For every line in the data below that contains "chevron", copy the line.

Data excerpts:
══════════════════════════════

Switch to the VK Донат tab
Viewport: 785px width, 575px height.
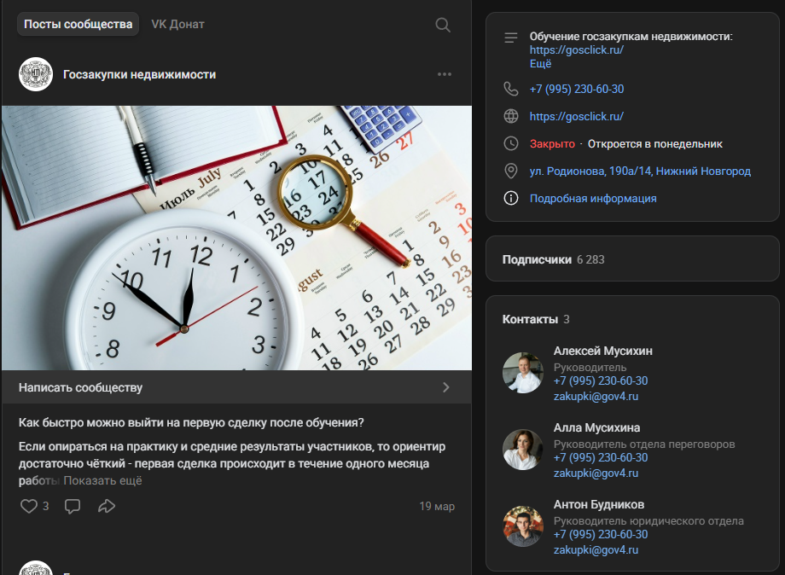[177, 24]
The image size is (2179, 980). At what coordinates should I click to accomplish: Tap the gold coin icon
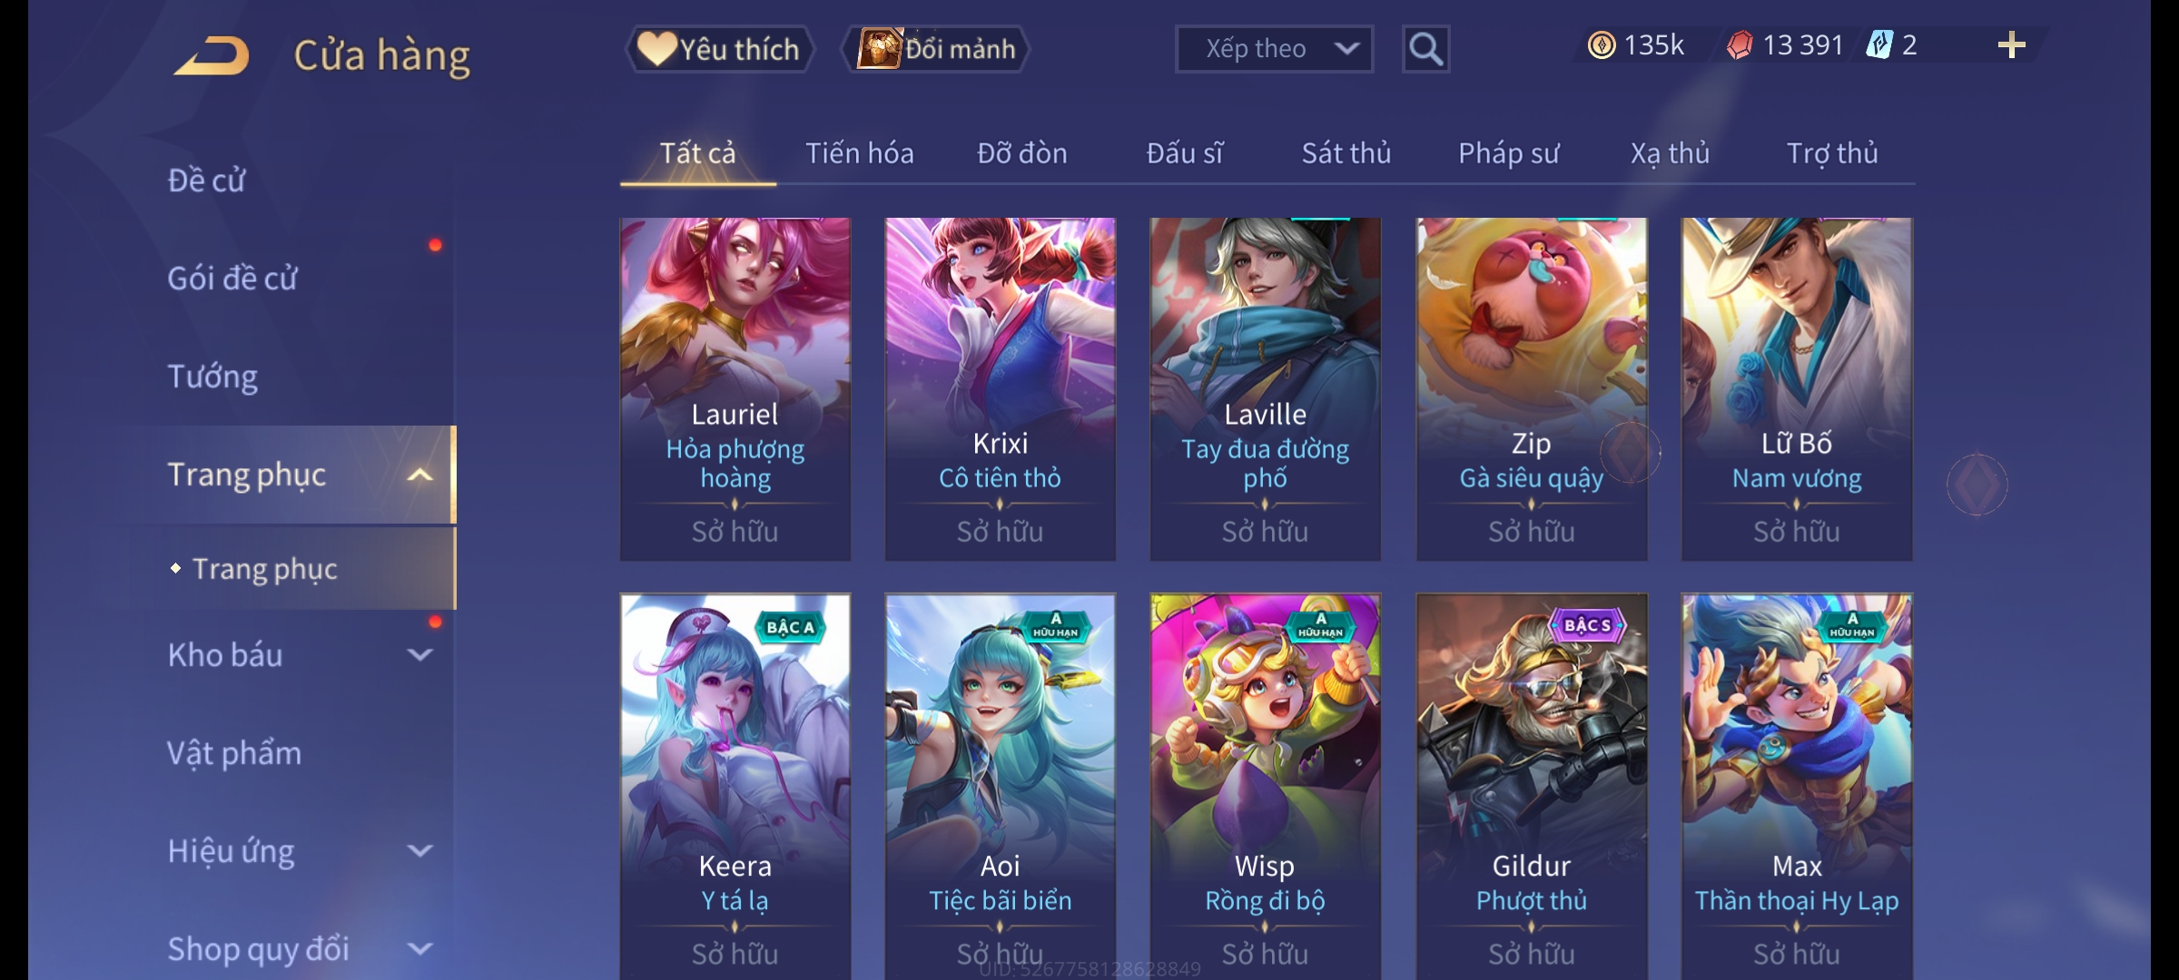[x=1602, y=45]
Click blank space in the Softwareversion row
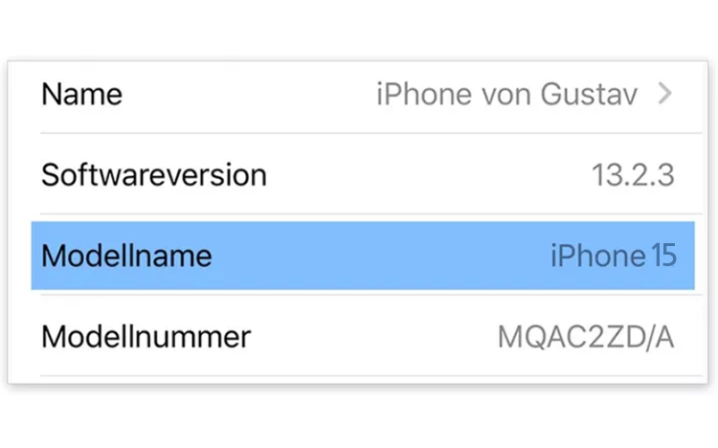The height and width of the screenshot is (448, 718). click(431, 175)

══════════════════════════════

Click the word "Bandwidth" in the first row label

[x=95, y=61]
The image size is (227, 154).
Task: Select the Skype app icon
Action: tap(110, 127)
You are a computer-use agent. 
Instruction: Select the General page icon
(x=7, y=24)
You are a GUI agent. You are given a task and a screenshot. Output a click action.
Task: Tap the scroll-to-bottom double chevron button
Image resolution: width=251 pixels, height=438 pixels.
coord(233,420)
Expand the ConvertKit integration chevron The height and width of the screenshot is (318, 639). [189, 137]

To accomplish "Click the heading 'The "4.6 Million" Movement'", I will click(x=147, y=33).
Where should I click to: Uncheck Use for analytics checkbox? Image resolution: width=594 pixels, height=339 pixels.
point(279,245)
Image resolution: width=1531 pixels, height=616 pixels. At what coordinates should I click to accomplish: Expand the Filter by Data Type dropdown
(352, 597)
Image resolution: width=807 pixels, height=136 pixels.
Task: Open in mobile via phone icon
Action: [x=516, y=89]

══════════════════════════════

> [Task response]
Task: Tap the scroll-to-bottom double chevron button
Expand the ConvertKit integration chevron The height and width of the screenshot is (318, 639). [189, 137]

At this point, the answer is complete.